Opus 4.6 Wins One Benchmark, Burns 33% More Tokens

Anthropic’s announcement for Claude Opus 4.6 leads with one stat: highest score on Terminal-Bench 2.0, the agentic coding benchmark. Read the page, and the conclusion seems clear — best coding model available. BenchLM.ai, the most thorough independent leaderboard, ranking models across nine evaluations, disagrees. GPT-5.4 Pro holds the top spot at 86.0%. According to BenchLM, Claude’s highest entry is Opus 4.5, at rank five.

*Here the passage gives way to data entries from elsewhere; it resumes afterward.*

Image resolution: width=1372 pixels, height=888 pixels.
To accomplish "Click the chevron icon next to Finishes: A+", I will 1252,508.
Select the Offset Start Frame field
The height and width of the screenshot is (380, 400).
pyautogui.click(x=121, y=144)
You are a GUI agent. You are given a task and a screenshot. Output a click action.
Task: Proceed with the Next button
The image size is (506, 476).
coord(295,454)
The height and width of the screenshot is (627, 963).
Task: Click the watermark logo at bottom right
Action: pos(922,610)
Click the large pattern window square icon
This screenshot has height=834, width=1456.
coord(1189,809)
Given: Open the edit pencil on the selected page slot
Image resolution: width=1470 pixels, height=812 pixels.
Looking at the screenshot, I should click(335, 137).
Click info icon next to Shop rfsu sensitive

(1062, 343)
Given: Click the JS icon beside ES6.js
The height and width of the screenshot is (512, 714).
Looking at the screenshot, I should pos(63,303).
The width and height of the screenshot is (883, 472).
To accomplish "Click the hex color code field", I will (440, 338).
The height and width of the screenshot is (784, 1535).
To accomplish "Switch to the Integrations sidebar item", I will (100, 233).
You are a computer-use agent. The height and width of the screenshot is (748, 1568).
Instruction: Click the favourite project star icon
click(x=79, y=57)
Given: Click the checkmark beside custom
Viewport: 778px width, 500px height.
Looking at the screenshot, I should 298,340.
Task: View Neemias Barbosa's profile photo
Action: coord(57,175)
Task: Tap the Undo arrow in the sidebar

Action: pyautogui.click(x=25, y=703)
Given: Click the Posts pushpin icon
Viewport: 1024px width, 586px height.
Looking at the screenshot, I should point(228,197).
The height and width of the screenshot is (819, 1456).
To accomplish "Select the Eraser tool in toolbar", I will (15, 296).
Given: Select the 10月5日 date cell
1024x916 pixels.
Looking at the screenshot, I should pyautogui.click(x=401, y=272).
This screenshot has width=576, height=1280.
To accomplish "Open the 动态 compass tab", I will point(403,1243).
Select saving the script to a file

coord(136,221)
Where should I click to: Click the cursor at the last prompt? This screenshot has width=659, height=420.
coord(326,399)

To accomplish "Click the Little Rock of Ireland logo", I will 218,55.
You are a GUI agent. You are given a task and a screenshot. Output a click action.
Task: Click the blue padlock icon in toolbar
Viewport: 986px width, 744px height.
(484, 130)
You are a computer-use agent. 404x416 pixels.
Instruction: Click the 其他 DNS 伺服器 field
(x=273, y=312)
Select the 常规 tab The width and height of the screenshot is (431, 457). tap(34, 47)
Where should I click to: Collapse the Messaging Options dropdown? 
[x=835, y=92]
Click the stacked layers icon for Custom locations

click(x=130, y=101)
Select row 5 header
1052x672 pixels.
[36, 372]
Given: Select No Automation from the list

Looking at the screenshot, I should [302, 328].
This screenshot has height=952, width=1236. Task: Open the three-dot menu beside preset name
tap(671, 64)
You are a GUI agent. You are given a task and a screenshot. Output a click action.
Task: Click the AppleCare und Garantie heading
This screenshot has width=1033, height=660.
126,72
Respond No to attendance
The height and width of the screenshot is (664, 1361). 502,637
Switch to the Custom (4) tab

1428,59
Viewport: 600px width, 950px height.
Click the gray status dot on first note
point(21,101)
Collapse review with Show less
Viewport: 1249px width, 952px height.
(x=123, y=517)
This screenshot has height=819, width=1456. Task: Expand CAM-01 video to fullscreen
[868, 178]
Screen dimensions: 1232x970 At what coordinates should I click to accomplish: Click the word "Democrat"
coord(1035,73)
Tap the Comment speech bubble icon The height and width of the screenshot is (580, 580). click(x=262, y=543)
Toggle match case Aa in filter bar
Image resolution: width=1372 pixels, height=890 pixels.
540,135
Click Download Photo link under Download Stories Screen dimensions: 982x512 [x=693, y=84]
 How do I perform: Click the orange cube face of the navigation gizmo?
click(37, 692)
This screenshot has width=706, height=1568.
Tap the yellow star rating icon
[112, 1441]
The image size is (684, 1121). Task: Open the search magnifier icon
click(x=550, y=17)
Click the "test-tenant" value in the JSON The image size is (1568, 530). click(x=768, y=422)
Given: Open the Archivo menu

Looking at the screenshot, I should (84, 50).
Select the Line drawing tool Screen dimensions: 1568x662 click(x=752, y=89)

Both claims check out against their respective data sources. What neither company publishes is the cost to achieve those scores. Artificial Analysis’s standardized evaluation, which reports cross-model token consumption as part of its Intelligence Index benchmarks, ran identical prompts through both models and measured something benchmark tables omit: output token volume. According to Artificial Analysis, Opus 4.6 generated 160 million output tokens where GPT-5.4 generated 120 million — a 33% premium to reach each answer. Anthropic’s flagship doesn’t just score differently. It bills differently.

At $25 per million output tokens, that premium compounds. Opus 4.6’s headline feature, agent teams, gives each autonomous agent its own context window — so a three-agent workflow doesn’t add 33% overhead once. It adds it three times. Score versus actual cost-per-task: that’s the calculation both vendors leave to the customer.

When “Thinks Longer” Means “Bills Higher”

Jeff Wang, CEO of Windsurf, described the mechanism in Anthropic’s own announcement: “We’ve noticed Opus 4.6 thinks longer, which pays off when deeper reasoning is needed.” Wang builds coding environments. For his users, longer thinking is a product differentiator. For every engineering team paying per output token, it’s an invoice multiplier.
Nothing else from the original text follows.